No pictures, please. Copy exactly the lines from the one with "The width and height of the screenshot is (868, 488)." through the final line below.

═════ AVAILABLE DATA ═════

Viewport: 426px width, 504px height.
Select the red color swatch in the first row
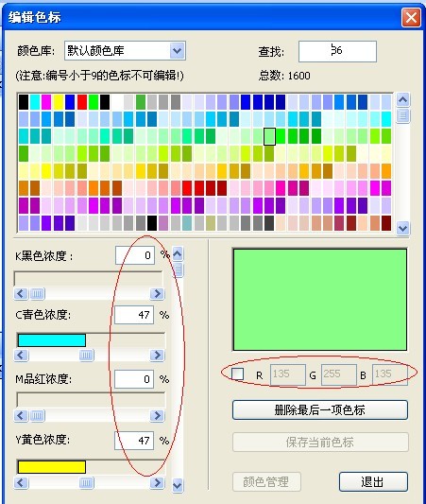coord(82,102)
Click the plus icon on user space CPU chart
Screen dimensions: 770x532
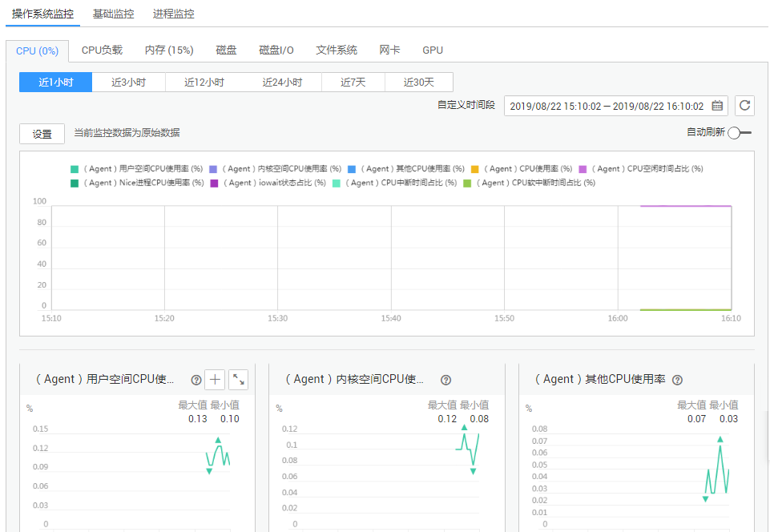[215, 380]
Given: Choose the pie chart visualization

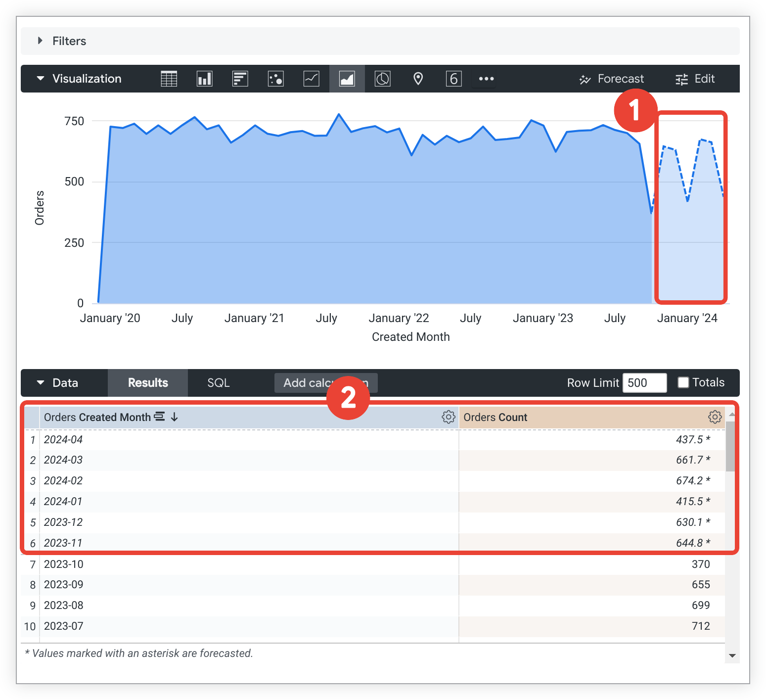Looking at the screenshot, I should [382, 79].
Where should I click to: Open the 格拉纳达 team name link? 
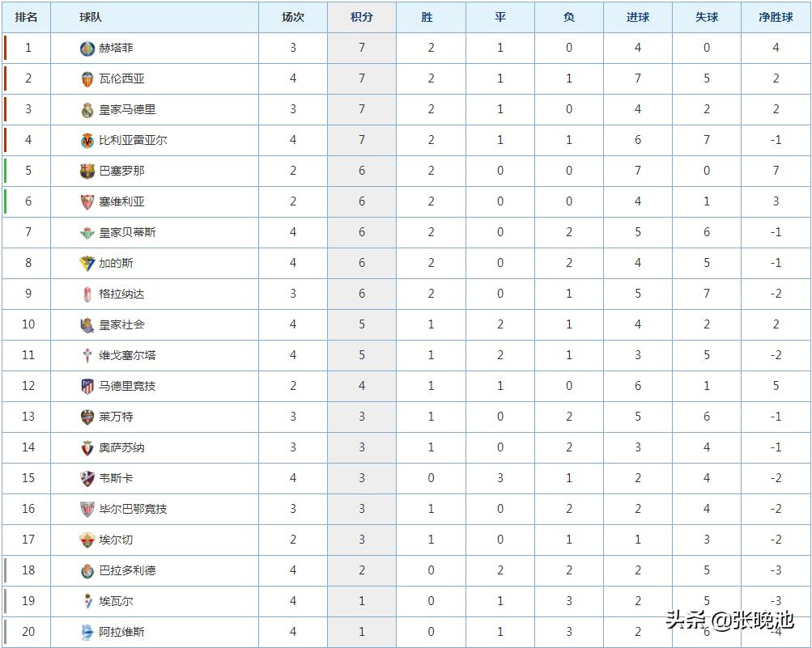tap(121, 294)
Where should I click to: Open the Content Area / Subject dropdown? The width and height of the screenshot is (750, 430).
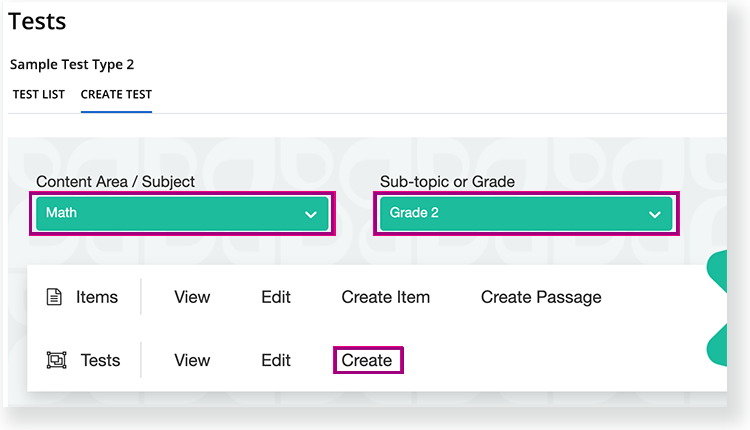[x=182, y=213]
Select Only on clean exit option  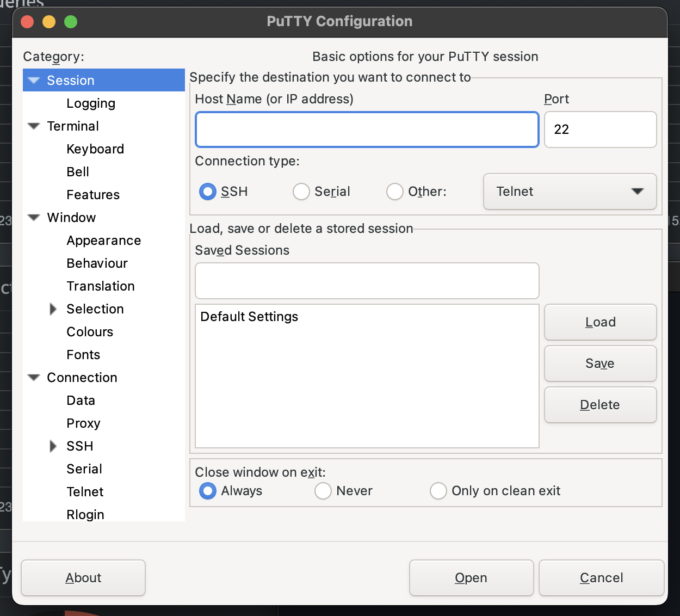coord(438,491)
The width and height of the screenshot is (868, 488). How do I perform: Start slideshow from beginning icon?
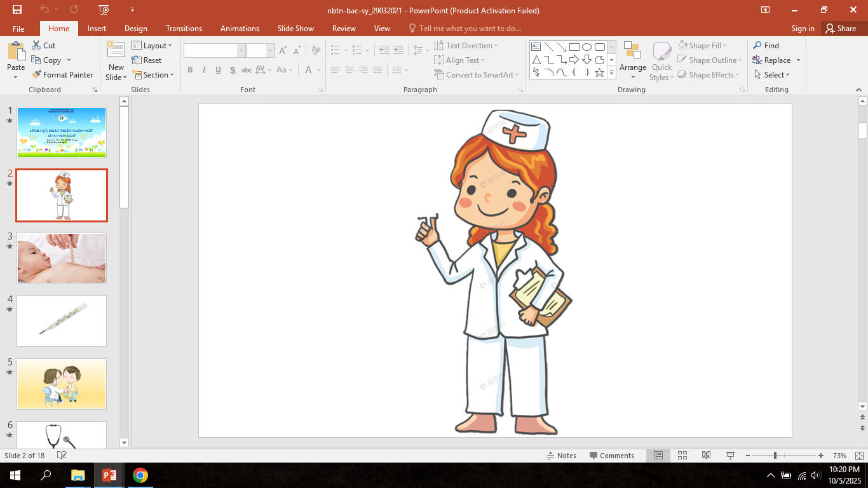click(x=104, y=10)
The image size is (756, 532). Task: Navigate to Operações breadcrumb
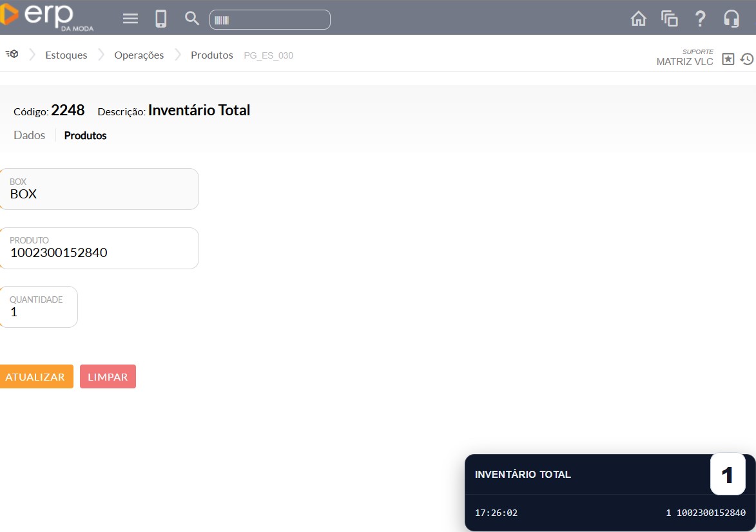(x=139, y=55)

═════

OUTPUT:
The width and height of the screenshot is (868, 488). How do I perform: Start slideshow from beginning icon?
click(x=104, y=10)
The image size is (756, 532). Task: Navigate to Operações breadcrumb
(x=139, y=55)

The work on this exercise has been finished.